(SOURCE INFORMATION begins)
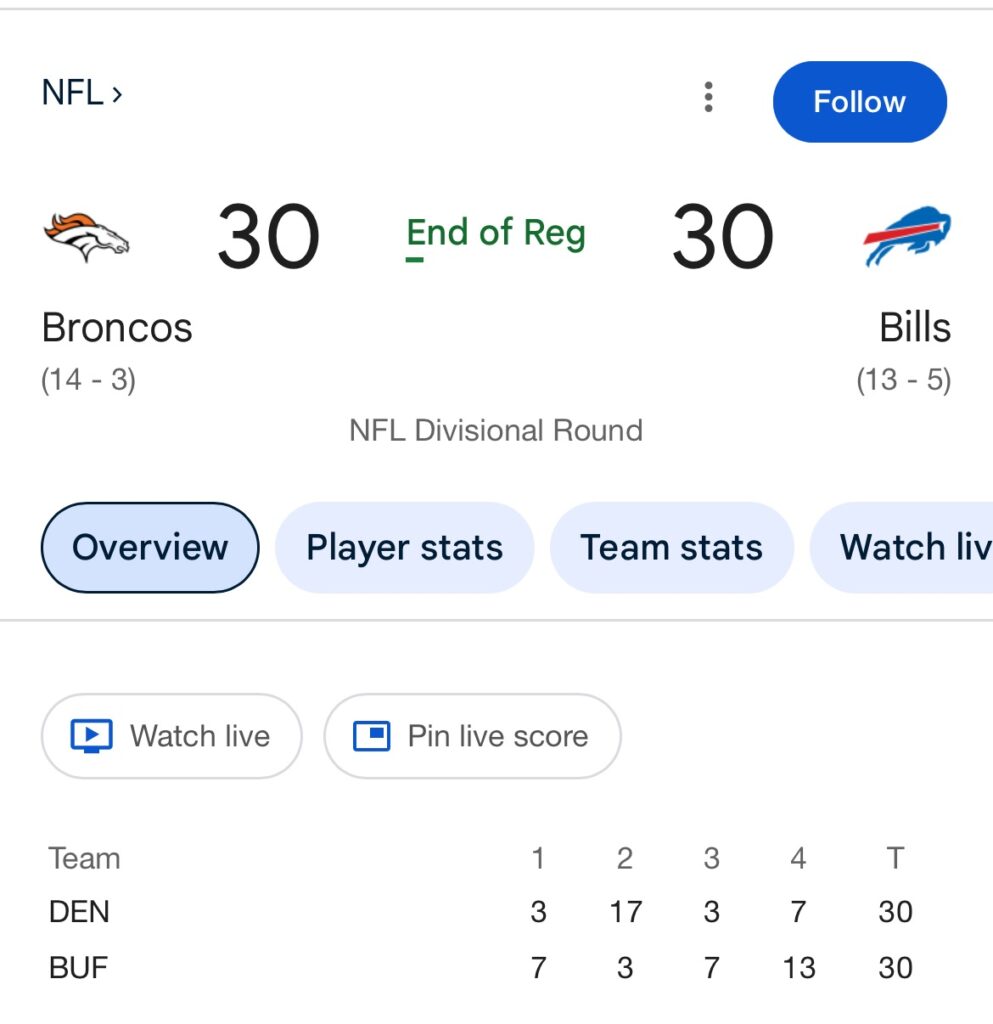Select the Overview tab
The height and width of the screenshot is (1024, 993).
[x=150, y=547]
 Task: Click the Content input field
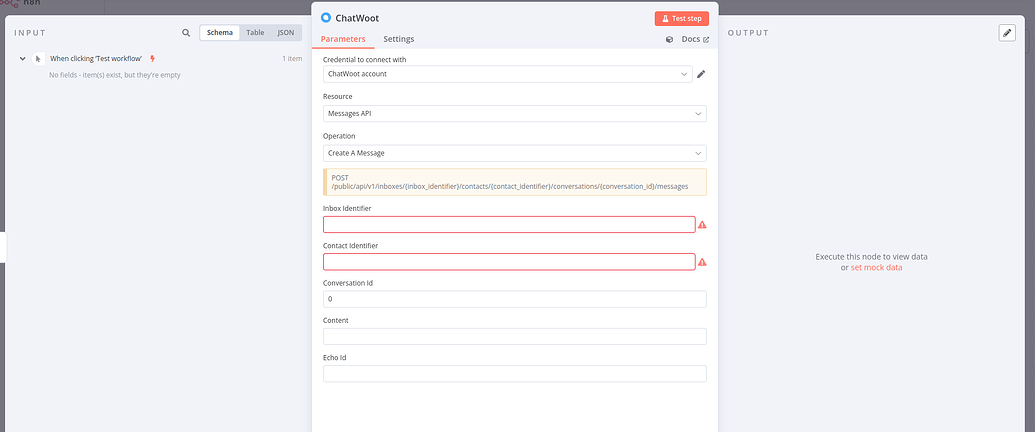click(x=515, y=336)
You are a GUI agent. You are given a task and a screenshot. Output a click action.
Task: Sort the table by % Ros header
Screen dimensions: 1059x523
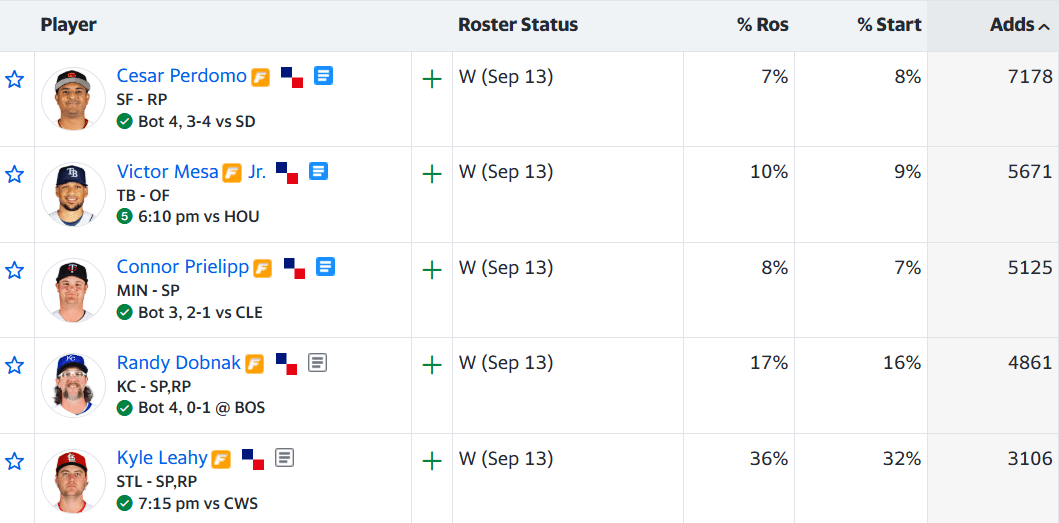[763, 25]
(SOURCE INFORMATION ends)
# WORK REQUIRED
Find the line holding "Task: Click the Content input field" in the data above. Retype it and every later line exactly, through the end, but not the pictures.

# ANSWER TO THIS PROBLEM
 Task: Click the Content input field
click(x=515, y=336)
You are a GUI agent. You are given a task and a screenshot. Output a click action.
Task: Sort the table by % Ros header
Screen dimensions: 1059x523
[763, 25]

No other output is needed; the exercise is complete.